● **DESCRIPTION OF THE TASK**: Every line containing the string "time" is to be copied from the records.

"""

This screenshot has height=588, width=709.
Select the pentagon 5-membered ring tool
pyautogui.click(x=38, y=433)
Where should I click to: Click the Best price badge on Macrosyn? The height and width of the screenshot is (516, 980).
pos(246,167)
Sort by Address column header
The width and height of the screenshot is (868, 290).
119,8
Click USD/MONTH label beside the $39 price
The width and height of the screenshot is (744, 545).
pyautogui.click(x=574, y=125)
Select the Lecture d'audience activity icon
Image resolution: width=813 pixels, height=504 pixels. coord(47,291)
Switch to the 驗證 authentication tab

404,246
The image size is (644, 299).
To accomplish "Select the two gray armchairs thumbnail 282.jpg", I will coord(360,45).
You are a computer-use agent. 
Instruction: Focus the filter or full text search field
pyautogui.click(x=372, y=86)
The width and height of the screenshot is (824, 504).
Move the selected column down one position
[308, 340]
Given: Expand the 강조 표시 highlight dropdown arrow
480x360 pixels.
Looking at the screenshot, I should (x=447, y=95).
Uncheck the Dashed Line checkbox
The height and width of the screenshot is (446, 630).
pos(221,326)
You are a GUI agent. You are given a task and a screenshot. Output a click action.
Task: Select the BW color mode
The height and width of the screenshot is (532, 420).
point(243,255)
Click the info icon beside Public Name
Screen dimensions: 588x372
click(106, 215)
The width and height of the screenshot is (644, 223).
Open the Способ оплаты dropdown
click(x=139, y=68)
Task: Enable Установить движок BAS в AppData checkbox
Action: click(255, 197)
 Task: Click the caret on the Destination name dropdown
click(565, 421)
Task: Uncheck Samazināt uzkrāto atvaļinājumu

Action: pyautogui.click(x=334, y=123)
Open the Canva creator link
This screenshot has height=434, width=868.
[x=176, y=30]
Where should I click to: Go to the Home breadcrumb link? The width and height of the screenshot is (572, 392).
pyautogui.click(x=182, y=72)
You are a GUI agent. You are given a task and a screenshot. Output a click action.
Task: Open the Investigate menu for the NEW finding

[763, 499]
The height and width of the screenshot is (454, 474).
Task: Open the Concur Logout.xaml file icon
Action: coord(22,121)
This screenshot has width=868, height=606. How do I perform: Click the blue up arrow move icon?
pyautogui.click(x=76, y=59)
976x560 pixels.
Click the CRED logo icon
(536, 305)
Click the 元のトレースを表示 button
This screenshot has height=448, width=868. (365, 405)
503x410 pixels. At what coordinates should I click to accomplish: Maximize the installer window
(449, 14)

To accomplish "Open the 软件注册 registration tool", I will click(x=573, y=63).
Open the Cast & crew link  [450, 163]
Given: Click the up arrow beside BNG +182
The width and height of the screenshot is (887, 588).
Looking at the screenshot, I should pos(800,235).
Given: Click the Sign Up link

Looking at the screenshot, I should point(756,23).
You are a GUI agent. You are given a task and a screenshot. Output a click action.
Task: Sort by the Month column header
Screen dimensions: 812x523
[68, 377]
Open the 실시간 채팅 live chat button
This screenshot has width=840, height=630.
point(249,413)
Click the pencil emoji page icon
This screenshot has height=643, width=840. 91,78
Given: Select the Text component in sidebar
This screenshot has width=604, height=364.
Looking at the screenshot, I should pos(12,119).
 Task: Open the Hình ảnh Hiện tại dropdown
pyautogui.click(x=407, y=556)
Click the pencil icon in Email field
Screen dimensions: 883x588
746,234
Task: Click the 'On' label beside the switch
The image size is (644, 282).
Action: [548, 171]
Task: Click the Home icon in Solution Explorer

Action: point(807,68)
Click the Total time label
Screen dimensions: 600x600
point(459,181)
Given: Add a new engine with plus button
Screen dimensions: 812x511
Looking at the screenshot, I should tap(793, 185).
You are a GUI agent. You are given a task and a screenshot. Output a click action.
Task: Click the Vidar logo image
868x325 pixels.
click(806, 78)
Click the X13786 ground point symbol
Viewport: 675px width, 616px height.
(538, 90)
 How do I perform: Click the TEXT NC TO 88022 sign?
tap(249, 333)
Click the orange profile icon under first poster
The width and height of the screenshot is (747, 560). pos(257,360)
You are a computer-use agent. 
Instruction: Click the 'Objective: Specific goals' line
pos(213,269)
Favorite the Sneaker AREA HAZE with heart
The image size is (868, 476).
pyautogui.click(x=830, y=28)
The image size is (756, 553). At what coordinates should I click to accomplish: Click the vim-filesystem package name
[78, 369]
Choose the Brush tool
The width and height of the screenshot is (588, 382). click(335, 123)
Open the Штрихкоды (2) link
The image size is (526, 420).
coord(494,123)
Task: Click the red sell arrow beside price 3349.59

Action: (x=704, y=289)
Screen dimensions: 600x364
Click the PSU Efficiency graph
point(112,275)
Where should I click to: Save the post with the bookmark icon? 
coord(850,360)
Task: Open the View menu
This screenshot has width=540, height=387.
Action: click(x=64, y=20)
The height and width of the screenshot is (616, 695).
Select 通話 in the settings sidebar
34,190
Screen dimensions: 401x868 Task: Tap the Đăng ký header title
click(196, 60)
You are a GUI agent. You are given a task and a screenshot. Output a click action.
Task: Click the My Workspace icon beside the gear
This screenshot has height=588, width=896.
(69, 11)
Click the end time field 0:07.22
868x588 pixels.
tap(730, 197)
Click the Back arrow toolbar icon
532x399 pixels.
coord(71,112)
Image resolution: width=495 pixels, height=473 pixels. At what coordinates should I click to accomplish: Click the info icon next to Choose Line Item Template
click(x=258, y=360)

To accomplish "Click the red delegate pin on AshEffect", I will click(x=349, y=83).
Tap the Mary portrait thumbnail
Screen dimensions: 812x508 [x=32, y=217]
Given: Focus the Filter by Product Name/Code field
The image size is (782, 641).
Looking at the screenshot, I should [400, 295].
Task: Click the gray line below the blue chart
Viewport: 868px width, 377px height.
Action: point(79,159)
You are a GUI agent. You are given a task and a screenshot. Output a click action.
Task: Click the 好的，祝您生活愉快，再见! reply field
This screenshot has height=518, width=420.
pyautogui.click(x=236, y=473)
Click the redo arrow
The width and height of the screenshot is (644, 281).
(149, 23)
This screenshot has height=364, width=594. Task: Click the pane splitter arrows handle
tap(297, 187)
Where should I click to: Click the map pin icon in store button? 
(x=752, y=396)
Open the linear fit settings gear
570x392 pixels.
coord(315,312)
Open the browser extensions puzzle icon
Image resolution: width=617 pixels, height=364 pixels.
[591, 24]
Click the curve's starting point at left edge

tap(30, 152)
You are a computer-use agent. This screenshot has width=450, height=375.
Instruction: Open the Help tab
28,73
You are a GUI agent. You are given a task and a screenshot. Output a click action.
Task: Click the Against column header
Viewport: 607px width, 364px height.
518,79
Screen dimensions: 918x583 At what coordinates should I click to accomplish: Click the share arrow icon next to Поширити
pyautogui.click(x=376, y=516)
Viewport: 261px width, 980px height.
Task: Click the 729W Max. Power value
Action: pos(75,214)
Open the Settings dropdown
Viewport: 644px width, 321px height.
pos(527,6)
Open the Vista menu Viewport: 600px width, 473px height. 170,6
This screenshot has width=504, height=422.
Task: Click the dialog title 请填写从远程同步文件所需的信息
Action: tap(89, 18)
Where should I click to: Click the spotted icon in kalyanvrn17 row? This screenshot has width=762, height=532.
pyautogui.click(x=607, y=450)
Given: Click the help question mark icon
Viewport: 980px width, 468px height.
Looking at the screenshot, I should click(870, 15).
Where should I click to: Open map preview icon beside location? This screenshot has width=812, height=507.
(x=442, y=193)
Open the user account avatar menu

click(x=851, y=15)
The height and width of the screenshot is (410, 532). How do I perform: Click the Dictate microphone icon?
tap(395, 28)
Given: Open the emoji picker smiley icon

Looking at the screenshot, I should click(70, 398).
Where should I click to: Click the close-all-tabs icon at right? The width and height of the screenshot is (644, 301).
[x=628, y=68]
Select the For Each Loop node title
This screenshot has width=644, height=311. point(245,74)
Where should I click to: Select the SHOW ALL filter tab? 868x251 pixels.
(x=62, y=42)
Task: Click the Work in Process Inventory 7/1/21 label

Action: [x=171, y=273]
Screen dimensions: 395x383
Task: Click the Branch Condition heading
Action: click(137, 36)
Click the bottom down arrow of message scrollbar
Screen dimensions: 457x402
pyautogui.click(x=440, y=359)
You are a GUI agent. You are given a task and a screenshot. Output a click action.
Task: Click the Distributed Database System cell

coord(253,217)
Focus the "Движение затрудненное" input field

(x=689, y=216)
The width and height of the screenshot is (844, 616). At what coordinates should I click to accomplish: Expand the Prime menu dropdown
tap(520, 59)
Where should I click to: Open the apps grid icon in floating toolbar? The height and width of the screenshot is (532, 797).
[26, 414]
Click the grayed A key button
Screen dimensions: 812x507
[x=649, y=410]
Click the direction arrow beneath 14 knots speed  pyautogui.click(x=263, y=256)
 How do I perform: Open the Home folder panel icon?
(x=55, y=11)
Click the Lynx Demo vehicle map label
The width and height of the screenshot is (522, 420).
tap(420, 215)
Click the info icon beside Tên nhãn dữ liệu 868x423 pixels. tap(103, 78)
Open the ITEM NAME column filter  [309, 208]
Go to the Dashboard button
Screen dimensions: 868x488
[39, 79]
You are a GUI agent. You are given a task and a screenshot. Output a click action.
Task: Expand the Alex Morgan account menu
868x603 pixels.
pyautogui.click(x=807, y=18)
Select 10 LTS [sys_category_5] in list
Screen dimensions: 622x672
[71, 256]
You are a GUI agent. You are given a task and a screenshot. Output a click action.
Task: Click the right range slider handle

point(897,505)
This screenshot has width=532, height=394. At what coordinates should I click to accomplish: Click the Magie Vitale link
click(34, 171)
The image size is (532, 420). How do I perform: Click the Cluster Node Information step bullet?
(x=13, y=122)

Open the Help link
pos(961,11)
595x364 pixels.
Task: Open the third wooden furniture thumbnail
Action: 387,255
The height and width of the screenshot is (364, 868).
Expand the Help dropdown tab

"""

● **RESULT BELOW**:
Click the Total time label
Click the end time field 0:07.22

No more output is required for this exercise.